§ **Input material**
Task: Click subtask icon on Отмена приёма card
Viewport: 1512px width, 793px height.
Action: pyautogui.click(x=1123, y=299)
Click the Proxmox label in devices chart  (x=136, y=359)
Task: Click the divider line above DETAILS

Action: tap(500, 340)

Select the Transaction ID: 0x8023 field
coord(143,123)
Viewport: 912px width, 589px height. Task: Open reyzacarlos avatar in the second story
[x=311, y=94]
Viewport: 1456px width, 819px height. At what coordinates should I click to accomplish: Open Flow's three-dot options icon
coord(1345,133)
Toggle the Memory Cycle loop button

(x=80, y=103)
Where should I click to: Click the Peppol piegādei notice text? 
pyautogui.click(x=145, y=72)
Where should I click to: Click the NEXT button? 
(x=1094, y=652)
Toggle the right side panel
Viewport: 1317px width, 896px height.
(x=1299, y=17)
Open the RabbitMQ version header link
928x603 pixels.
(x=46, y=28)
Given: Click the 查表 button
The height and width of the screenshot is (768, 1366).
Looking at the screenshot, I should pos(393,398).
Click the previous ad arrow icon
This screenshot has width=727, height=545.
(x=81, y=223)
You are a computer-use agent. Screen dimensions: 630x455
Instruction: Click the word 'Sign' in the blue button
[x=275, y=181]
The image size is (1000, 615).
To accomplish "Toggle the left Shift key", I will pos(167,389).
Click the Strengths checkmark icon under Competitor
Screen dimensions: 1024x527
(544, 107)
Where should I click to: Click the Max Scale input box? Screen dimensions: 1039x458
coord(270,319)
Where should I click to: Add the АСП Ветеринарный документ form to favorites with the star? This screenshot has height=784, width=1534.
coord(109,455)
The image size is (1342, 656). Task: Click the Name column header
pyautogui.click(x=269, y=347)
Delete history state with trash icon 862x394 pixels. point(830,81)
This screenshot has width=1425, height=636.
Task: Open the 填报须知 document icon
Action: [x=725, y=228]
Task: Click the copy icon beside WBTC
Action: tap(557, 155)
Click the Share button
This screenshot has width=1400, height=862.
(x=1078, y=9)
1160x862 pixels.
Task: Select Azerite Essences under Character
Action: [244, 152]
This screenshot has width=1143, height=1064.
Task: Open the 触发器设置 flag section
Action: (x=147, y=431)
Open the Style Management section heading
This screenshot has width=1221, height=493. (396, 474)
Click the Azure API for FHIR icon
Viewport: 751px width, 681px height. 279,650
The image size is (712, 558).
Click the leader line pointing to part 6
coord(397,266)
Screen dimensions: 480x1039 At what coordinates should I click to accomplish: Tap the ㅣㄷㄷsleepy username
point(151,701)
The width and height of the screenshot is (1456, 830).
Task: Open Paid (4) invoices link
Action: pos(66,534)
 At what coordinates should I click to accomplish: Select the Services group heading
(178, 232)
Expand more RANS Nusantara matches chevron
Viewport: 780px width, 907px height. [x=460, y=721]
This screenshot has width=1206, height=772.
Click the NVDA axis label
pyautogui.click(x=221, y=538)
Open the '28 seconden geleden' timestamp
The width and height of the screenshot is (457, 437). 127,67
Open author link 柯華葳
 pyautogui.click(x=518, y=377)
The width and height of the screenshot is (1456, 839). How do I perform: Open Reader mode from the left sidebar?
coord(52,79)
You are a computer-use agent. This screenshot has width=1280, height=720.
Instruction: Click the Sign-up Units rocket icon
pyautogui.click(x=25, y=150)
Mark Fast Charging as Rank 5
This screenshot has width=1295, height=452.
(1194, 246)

§ **Aim**
Reproduce all of the entries above verbatim, line by line.

§ **Problem solution**
Task: Click subtask icon on Отмена приёма card
Viewport: 1512px width, 793px height.
Action: pyautogui.click(x=1123, y=299)
Click the Proxmox label in devices chart  (x=136, y=359)
Task: Click the divider line above DETAILS

Action: tap(500, 340)

Select the Transaction ID: 0x8023 field
coord(143,123)
Viewport: 912px width, 589px height. Task: Open reyzacarlos avatar in the second story
[x=311, y=94]
Viewport: 1456px width, 819px height. At what coordinates should I click to accomplish: Open Flow's three-dot options icon
coord(1345,133)
Toggle the Memory Cycle loop button

(x=80, y=103)
Where should I click to: Click the Peppol piegādei notice text? 
pyautogui.click(x=145, y=72)
Where should I click to: Click the NEXT button? 
(x=1094, y=652)
Toggle the right side panel
Viewport: 1317px width, 896px height.
(x=1299, y=17)
Open the RabbitMQ version header link
928x603 pixels.
(x=46, y=28)
Given: Click the 查表 button
The height and width of the screenshot is (768, 1366).
Looking at the screenshot, I should pos(393,398).
Click the previous ad arrow icon
This screenshot has width=727, height=545.
(x=81, y=223)
You are a computer-use agent. Screen dimensions: 630x455
Instruction: Click the word 'Sign' in the blue button
[x=275, y=181]
The image size is (1000, 615).
To accomplish "Toggle the left Shift key", I will pos(167,389).
Click the Strengths checkmark icon under Competitor
Screen dimensions: 1024x527
(544, 107)
Where should I click to: Click the Max Scale input box? Screen dimensions: 1039x458
coord(270,319)
Where should I click to: Add the АСП Ветеринарный документ form to favorites with the star? This screenshot has height=784, width=1534.
coord(109,455)
The image size is (1342, 656). Task: Click the Name column header
pyautogui.click(x=269, y=347)
Delete history state with trash icon 862x394 pixels. point(830,81)
This screenshot has width=1425, height=636.
Task: Open the 填报须知 document icon
Action: [x=725, y=228]
Task: Click the copy icon beside WBTC
Action: tap(557, 155)
Click the Share button
This screenshot has width=1400, height=862.
(x=1078, y=9)
1160x862 pixels.
Task: Select Azerite Essences under Character
Action: [244, 152]
This screenshot has width=1143, height=1064.
Task: Open the 触发器设置 flag section
Action: (x=147, y=431)
Open the Style Management section heading
This screenshot has width=1221, height=493. (396, 474)
Click the Azure API for FHIR icon
Viewport: 751px width, 681px height. 279,650
The image size is (712, 558).
Click the leader line pointing to part 6
coord(397,266)
Screen dimensions: 480x1039 At what coordinates should I click to accomplish: Tap the ㅣㄷㄷsleepy username
point(151,701)
The width and height of the screenshot is (1456, 830).
Task: Open Paid (4) invoices link
Action: pos(66,534)
 At what coordinates should I click to accomplish: Select the Services group heading
(178, 232)
Expand more RANS Nusantara matches chevron
Viewport: 780px width, 907px height. [x=460, y=721]
This screenshot has width=1206, height=772.
Click the NVDA axis label
pyautogui.click(x=221, y=538)
Open the '28 seconden geleden' timestamp
The width and height of the screenshot is (457, 437). 127,67
Open author link 柯華葳
 pyautogui.click(x=518, y=377)
The width and height of the screenshot is (1456, 839). How do I perform: Open Reader mode from the left sidebar?
coord(52,79)
You are a computer-use agent. This screenshot has width=1280, height=720.
Instruction: Click the Sign-up Units rocket icon
pyautogui.click(x=25, y=150)
Mark Fast Charging as Rank 5
This screenshot has width=1295, height=452.
(1194, 246)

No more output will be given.